## Seitenauszug
↓

Für den nächsten Tag haben wir uns eine Schneeschuhtour vorgenommen. Diese startet etwas weiter oben und so fahren wir morgens frohen Mutes mit dem Magirus los. Schon bald ist die Strasse schneebedeckt. Die einzigen Spuren stammen vom Pistenfahrzeug, welches wohl wie wir die Handyantenne auf dem Berg zum Ziel hatte. Der Schnee ist frühmorgens noch gefroren und wir kommen problemlos durch. Etwa 500m vor unserem Ziel (Abzweigung zur Antenne) hat es eine kurze Steigung, wo die Räder des Magirus plötzlich durchdrehen. Das Verteilergetriebe ist bereits gesperrt, die Hinterachse aufgrund der kurvigen Strasse noch nicht. Die Hinterachssperre nützt aus dem Stand auch nichts mehr, also möchte André zurücksetzen. Dabei gerät der Magirus neben die Spur des Pistenfahrzeuges und sinkt im weichen Schnee ein. Wir wollen im Wohnaufbau die Schlüssel für die Sandbleche holen, doch das Schloss klemmt und die Tür lässt sich einfach nicht öffnen. Ohne Schlüssel und Werkzeug haben wir keinen Zugang zu den Schneeketten oder den Sandblechen, also bleibt uns einzig eine Schaufel um den Magirus wieder zu befreien. Mit Muskeleinsatz, ein paar toten Ästen und Reduktion des Reifendruckes schaffen wir es, den Eisenklotz dem Schnee zu entreissen. Was haben wir aus dieser Aktion gelernt:

  1. Immer etwas Wasser im Fahrerhaus dabei haben, auch wenn man nur 2km fahren möchte.
  2. Schlüssel und Werkzeug für das Herausnehmen des «Bergematerials» im Fahrerhaus aufbewahren.
  3. Der Riegel des Türschlosses muss nach oben und unten etwas Spiel haben, damit er nicht gleich bei der kleinsten Verwindung des Aufbaus klemmt.

Die ganze Aktion hat vor allem Carole schon einige Nerven gekostet und da die Lawinen- und Steinschlaggefahr bei Temperaturen von ca. 15°C am Nachmittag nicht zu unterschätzen ist, verschieben wir die Tour auf den nächsten Tag. Dafür erledigt André gleich Punkt 3 der obenstehenden Liste. Bei einem kurzen Spaziergang stellen wir fest, dass das Dorf am Ende vom Tal menschenleer ist. So verbringen wir einen ungestörten Nachmittag.

↑

## Vorliegende Einträge
↓

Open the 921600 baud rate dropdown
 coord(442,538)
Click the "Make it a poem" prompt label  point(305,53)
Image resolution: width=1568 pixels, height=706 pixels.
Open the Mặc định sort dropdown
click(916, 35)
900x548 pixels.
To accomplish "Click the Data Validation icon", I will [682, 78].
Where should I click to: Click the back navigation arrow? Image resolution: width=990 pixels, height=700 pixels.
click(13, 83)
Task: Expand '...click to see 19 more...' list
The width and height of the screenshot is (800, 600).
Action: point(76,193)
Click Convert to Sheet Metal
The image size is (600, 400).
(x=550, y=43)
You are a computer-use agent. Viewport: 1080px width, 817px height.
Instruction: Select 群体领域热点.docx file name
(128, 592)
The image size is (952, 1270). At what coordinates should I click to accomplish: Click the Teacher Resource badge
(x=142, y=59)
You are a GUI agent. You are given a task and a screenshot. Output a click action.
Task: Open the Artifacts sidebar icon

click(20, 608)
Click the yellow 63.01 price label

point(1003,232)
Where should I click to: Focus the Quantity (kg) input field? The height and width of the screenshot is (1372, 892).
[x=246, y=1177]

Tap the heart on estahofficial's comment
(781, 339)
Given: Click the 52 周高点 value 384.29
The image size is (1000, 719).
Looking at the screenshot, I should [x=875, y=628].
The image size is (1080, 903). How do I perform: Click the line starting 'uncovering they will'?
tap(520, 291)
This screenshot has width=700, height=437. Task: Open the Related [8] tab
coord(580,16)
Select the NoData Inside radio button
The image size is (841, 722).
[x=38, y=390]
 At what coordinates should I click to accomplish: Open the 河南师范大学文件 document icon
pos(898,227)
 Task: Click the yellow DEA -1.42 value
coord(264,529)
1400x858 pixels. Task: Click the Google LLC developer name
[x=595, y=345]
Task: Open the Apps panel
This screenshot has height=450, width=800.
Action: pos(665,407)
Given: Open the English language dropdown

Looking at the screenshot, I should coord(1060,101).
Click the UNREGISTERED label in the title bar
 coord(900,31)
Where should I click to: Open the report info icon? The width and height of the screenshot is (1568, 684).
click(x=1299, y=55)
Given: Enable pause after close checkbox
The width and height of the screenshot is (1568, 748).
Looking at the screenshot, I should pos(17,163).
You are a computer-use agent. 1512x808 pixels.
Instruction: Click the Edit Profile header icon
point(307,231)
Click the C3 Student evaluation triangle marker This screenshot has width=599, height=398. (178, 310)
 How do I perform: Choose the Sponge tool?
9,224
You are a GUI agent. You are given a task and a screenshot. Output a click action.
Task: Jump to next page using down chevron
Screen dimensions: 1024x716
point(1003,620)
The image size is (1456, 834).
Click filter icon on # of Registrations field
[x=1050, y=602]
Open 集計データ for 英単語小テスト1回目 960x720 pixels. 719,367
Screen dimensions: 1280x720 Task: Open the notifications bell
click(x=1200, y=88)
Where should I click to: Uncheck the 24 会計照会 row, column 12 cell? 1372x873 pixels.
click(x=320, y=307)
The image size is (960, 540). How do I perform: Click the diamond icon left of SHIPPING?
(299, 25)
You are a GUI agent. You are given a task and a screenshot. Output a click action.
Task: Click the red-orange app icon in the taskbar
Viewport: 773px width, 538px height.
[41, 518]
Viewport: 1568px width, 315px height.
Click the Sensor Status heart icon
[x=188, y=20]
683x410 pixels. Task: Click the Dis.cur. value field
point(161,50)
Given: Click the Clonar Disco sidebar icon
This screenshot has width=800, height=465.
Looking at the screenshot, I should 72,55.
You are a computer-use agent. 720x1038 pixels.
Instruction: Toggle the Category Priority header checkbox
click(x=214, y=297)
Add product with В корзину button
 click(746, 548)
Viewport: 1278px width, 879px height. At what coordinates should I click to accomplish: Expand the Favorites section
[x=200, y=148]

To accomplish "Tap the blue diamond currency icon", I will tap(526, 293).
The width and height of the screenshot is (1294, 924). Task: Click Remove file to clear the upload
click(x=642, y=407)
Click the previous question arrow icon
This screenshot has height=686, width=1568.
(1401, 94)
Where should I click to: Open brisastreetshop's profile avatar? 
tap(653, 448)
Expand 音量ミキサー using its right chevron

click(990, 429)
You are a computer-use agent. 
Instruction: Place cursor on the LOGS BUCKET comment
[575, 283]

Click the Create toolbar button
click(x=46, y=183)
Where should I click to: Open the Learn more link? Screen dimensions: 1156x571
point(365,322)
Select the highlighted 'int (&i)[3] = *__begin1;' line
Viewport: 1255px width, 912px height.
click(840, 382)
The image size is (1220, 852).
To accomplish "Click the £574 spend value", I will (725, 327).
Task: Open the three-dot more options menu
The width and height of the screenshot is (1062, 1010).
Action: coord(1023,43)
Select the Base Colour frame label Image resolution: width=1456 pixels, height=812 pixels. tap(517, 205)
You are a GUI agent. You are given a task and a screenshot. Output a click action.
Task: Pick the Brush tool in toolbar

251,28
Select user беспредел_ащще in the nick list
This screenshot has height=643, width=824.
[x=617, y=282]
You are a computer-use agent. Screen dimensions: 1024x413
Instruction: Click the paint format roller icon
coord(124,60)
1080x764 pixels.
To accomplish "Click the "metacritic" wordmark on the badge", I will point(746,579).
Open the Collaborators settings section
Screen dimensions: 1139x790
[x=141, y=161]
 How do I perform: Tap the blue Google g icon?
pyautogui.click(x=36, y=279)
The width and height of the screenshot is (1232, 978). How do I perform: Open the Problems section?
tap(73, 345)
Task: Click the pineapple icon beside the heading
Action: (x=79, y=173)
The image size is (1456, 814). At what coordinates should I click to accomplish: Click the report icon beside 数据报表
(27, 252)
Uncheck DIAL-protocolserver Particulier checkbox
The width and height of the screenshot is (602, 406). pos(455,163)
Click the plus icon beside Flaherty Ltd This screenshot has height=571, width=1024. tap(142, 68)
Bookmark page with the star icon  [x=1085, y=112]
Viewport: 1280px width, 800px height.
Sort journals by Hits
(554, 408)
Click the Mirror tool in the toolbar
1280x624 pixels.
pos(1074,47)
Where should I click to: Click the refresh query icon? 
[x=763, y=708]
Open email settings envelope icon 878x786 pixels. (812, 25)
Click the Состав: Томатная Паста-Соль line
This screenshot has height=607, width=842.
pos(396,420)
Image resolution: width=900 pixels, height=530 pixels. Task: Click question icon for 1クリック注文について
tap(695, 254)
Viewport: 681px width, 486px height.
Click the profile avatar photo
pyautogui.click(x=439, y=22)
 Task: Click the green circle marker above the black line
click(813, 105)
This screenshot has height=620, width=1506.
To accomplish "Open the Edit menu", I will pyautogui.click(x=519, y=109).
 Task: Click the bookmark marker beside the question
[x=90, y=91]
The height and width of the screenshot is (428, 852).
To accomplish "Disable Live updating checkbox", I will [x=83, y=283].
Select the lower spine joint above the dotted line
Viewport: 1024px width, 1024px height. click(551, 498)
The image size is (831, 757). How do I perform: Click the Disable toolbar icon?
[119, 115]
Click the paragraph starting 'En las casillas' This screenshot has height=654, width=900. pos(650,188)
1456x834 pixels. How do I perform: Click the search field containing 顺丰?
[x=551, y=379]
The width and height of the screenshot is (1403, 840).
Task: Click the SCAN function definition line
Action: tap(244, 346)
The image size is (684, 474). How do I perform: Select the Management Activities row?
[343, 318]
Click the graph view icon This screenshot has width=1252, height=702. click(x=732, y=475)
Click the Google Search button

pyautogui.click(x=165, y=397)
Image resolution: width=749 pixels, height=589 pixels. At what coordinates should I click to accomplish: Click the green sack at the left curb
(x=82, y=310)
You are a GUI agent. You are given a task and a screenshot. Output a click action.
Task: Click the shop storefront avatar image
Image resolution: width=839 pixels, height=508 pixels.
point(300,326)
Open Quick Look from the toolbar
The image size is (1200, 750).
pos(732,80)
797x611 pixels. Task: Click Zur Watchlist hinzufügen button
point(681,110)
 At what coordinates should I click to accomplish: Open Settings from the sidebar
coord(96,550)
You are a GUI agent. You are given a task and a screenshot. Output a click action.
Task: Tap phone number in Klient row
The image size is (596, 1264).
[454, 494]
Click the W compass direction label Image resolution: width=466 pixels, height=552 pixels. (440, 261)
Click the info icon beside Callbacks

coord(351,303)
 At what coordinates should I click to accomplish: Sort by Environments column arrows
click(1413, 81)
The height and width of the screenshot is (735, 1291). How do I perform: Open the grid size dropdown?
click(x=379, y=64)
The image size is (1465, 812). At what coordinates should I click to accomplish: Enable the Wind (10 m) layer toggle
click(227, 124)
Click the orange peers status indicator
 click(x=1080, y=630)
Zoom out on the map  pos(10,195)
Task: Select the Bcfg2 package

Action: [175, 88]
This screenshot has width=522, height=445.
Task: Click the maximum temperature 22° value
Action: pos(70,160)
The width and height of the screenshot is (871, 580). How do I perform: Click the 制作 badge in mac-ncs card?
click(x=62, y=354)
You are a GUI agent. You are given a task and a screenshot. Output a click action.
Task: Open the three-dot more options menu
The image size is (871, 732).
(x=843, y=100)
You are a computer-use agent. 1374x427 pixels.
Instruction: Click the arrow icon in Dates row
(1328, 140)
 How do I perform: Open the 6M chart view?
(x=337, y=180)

↑

## Zu beantwortende Fragen
• 1. Übersetzen Sie diesen Satz aus dem Bericht über die Fahrt mit dem Magirus ins Englische: „Der Schnee ist frühmorgens noch gefroren und wir kommen problemlos durch.“
• 2. Schreiben Sie aus dem Bericht über die Fahrt mit dem Magirus den Abschnitt ab, der mit „3. Der Riegel“ beginnt und bis einschließlich „einen ungestörten Nachmittag.“ reicht.
• 3. Schreiben Sie den Bericht über die Fahrt mit dem Magirus im Anschluss an seinen letzten Satz weiter.

## Ergebnisse der Übung
• 1. Early in the morning the snow is still frozen and we get through without any trouble.

• 2.
3. Der Riegel des Türschlosses muss nach oben und unten etwas Spiel haben, damit er nicht gleich bei der kleinsten Verwindung des Aufbaus klemmt.

Die ganze Aktion hat vor allem Carole schon einige Nerven gekostet und da die Lawinen- und Steinschlaggefahr bei Temperaturen von ca. 15°C am Nachmittag nicht zu unterschätzen ist, verschieben wir die Tour auf den nächsten Tag. Dafür erledigt André gleich Punkt 3 der obenstehenden Liste. Bei einem kurzen Spaziergang stellen wir fest, dass das Dorf am Ende vom Tal menschenleer ist. So verbringen wir einen ungestörten Nachmittag.

• 3.
Am nächsten Morgen steht einer erfolgreichen Tour nichts mehr im Weg. Da André seine mühsam erarbeitete potentielle Energie gerne in Spass umwandelt, testet er vor dem Losgehen seinen «Schlitten». Das Konzept überzeugt und wird auf der Tour erfolgreich angendet. Wie schon vermutet, führen die Spuren des Pistenfahrzeuges tatsächlich zur Handyantenne. Als wir oben ankommen, hören wir auch warum. Der Dieselgenerator läuft wohl die ganze Zeit und braucht ab und zu Treibstoffnachschub… Da wir früh von der Tour wieder zurück sind, entscheiden wir, noch am gleichen Tag wieder Richtung Tal zu fahren. Was wir jedoch nicht bedacht haben, ist, dass der Schnee durch die Sonne aufgeweicht wurde. Der Magirus sinkt ein und hat bereits in der Ebene geradeaus zu kämpfen. Wir beschliessen auf weitere Bergungsaktionen zu verzichten und die Schneeketten zu entjungfern. Schneller als gedacht (ca. 40 Minuten) sind diese befestigt und es kann losgehen.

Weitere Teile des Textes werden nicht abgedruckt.